Assigned task 1 – In the forum thread about Spanish Navy Harriers, rewrite the paragraph that begins "Besides the EAV-8B and EAV-8B+ Harriers" as a short bulleted list that keeps its main facts.
Assigned task 2 – Pick up the forum thread about Spanish Navy Harriers where it stops and write the next part.

Besides the EAV-8B and EAV-8B+ Harriers, 9 Escuadrilla also operates a single two seat TAV-8B. After the sale of the two TAV-8S aircraft in 1996, US Marine Corps instructors at MCAS Cherry Point, North Carolina, trained the Spanish Harrier pilots. After delivery of the sole TAV-8B of the Spanish Navy in June 2001, Spanish Harrier pilots can receive their training at NAS Rota. But Spanish Harrier pilots in the making still have to travel to the United States as all initial flight training is conducted with the T-34 Mentor and T-45 Goshawk training squadrons of the US Navy.


----------



## gekho (Apr 13, 2010)

See more pictures of the mighty Harrier


----------



## Capt. Vick (Apr 13, 2010)

Great pictures!


----------



## timshatz (Apr 13, 2010)

Very cool shots.


----------



## gekho (Apr 14, 2010)

More pics


----------



## gekho (Apr 14, 2010)

Stored data entries:
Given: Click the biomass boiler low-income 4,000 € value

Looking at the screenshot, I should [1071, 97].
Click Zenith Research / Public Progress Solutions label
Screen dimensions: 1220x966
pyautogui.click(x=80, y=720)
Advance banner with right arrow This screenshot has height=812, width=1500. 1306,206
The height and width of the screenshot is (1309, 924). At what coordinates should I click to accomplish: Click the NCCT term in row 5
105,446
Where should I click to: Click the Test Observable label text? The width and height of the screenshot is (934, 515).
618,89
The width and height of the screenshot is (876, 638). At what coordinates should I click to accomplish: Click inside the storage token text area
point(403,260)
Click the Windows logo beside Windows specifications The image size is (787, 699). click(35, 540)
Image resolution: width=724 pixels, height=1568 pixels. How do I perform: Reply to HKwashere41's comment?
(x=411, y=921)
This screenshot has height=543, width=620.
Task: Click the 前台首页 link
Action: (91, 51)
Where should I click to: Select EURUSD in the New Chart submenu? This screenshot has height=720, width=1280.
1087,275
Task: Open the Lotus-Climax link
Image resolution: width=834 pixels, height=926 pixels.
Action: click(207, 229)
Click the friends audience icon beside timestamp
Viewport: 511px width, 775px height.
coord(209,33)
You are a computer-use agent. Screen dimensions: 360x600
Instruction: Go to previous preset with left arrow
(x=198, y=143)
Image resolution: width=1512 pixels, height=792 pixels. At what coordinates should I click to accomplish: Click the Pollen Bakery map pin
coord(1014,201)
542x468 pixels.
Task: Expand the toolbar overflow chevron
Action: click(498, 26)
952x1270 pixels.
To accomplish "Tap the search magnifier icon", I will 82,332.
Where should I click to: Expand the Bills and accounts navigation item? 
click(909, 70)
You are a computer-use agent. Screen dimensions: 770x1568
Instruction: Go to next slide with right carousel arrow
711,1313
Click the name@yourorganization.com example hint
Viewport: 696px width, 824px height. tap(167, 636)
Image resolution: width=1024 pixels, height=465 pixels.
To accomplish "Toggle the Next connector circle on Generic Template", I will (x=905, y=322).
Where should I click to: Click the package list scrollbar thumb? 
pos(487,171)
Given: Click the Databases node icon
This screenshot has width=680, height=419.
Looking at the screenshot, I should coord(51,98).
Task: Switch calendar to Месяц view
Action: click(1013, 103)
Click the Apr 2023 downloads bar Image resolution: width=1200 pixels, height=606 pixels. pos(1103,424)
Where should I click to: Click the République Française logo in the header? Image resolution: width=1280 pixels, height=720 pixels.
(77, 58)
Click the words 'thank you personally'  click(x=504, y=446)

Response area 1 –
- Along with its EAV-8B and EAV-8B+ Harriers, 9 Escuadrilla flies one two-seat TAV-8B.
- After the two TAV-8S aircraft were sold in 1996, US Marine Corps instructors at MCAS Cherry Point, North Carolina, trained Spanish Harrier pilots.
- Since the Spanish Navy's only TAV-8B arrived in June 2001, Spanish Harrier pilots can train at NAS Rota.
- New pilots still go to the United States, because all initial flight training takes place with US Navy T-34 Mentor and T-45 Goshawk training squadrons.

Response area 2 –
The Sikorsky SH-3 Sea King (company designation S-61) is a twin-engined anti-submarine warfare (ASW) helicopter. It served with the United States Navy and other forces, and continues to serve in many countries around the world. The Sea King has been built under license in Italy and Japan, and in the United Kingdom as the Westland Sea King. The major civil versions are the S-61L and S-61N.In 1957, Sikorsky was awarded a contract to develop an all-weather amphibious helicopter. It would combine submarine hunter and killer roles. The prototype flew on 11 March 1959. It became operational with the United States Navy in June 1961 as the HSS-2. The designation for the aircraft was changed with the introduction of the unified aircraft designation system in 1962 to the SH-3A. It was used primarily for anti-submarine warfare, but also served in anti-ship, search and rescue, transport, communications, executive transport and Airborne Early Warning roles.

5 Escuadrilla, nicknamed "The Flying Cows", flies two versions of the SH-3H Sea King. Initially all Sea Kings were delivered as Anti-Submarine Warfare (ASW) helicopters but three of these were converted to Airborne Early Warning (AEW) helicopters by CASA in Spain. The AEW Sea Kkings use the Searchwater radar system and can easily be identified by the large radar bulge attached to the helicopter. Operated by two radar officers, the AEW SH-3H Sea Kings patrol ahead of the naval task force, providing early warning alert for incoming missiles or aircraft. The rest of the SH-3Hs were converted to troop carriers and received a transport role. Usually, two AEW Sea Kings deploy aboard the Principe de Asturias, with the third example remaining at NAS Rota. The SH-3H troop carriers not only deploy aboard the carrier but also to Spanish Navy amphibious ships such as the SPS Galicia (L51) and SPS Castilla (L52).


----------



## Waynos (Apr 14, 2010)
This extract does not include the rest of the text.